- Artist: Edward Matthew Ward
- Year: 1853
- Type: Oil on canvas, history painting
- Dimensions: 133.6 cm × 166.7 cm (52.6 in × 65.6 in)
- Location: National Gallery of Victoria, Melbourne;

= Josephine Signing the Act of Her Divorce =

Painting by Edward Matthew Ward

Josephine Signing the Act of Her Divorce is an oil on canvas history painting by the British artist Edward Matthew Ward, from 1853.

==History and description==
It depicts a significant moment in French history. After deciding that he needed to remarry in order to have an heir, Napoleon compelled his first wife Joséphine to accept a divorce. This opened the way for Napoleon to Marie Louise, the daughter of the Austrian Emperor. At the Tuileries Palace on 16 December 1809 Joséphine is shown making a sorrowful sacrifice for the good of France. Napoleon is shown as a brooding figure on the left of the painting. They are surrounded by leading members of the French Imperial Court including Talleyrand.

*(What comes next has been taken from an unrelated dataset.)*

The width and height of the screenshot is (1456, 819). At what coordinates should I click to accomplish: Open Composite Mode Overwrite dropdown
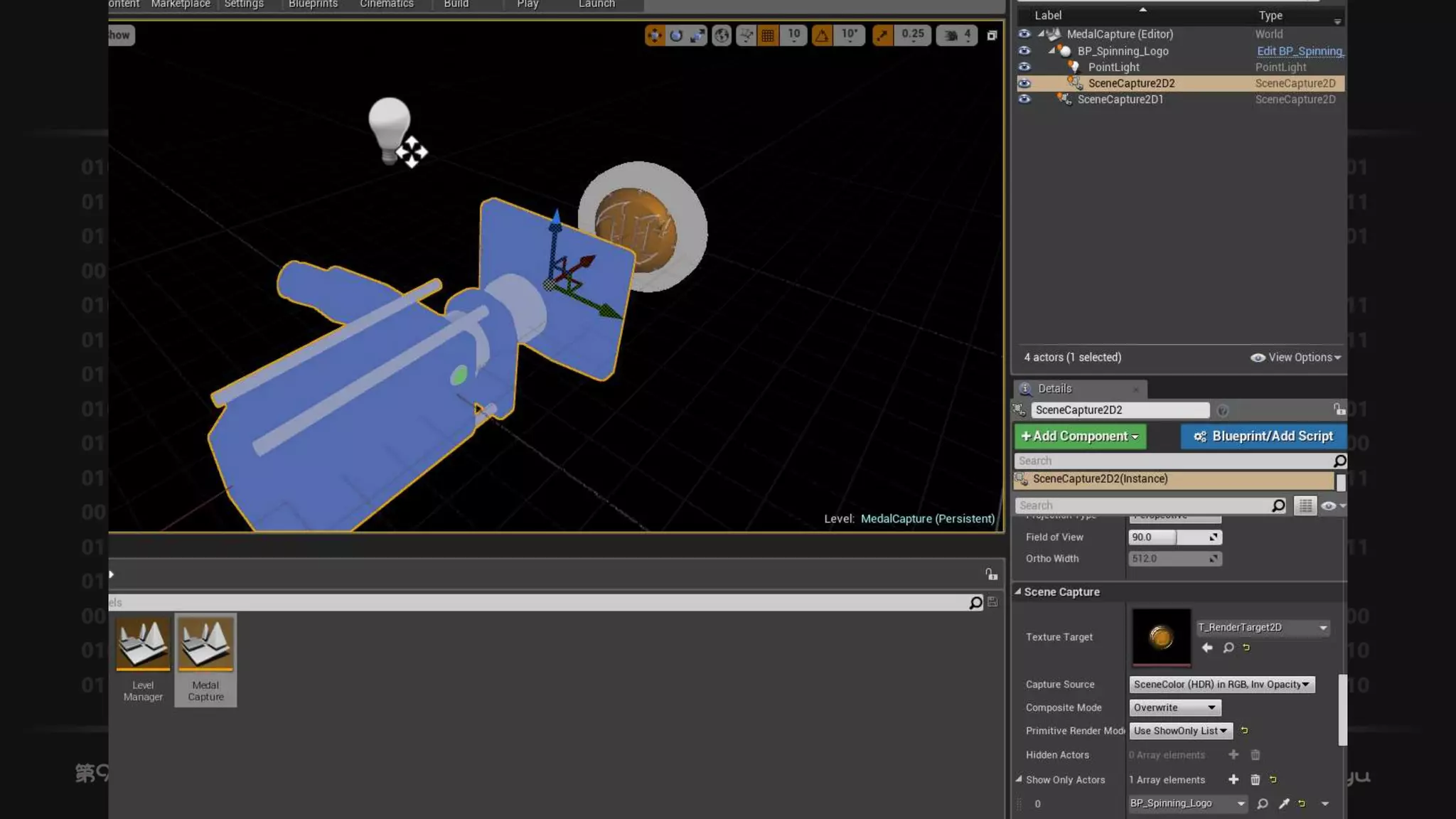pos(1174,707)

Ward had been one of the members of The Clique and became known for his paintings of historical scenes.
The painting was displayed at the Royal Academy Exhibition of 1853 held at the National Gallery in London. Thomas Babington Macaulay noted it amongst the paintings he compared favourably to the submissions of the Pre-Raphaelites. It later appeared at the 1888 Centennial Exhibition in Melbourne when it was purchased for the city's National Gallery of Victoria.

==See also==
- The Divorce of the Empress Josephine by Henri Frédéric Schopin, an 1846 painting

==Bibliography==
- Dafforne, James. The Life and Works of Edward Matthew Ward. Virtue and Company, 1879.
- Thomas, William. The Journals of Thomas Babington Macaulay: Volume 4. Taylor & Francis, 2024.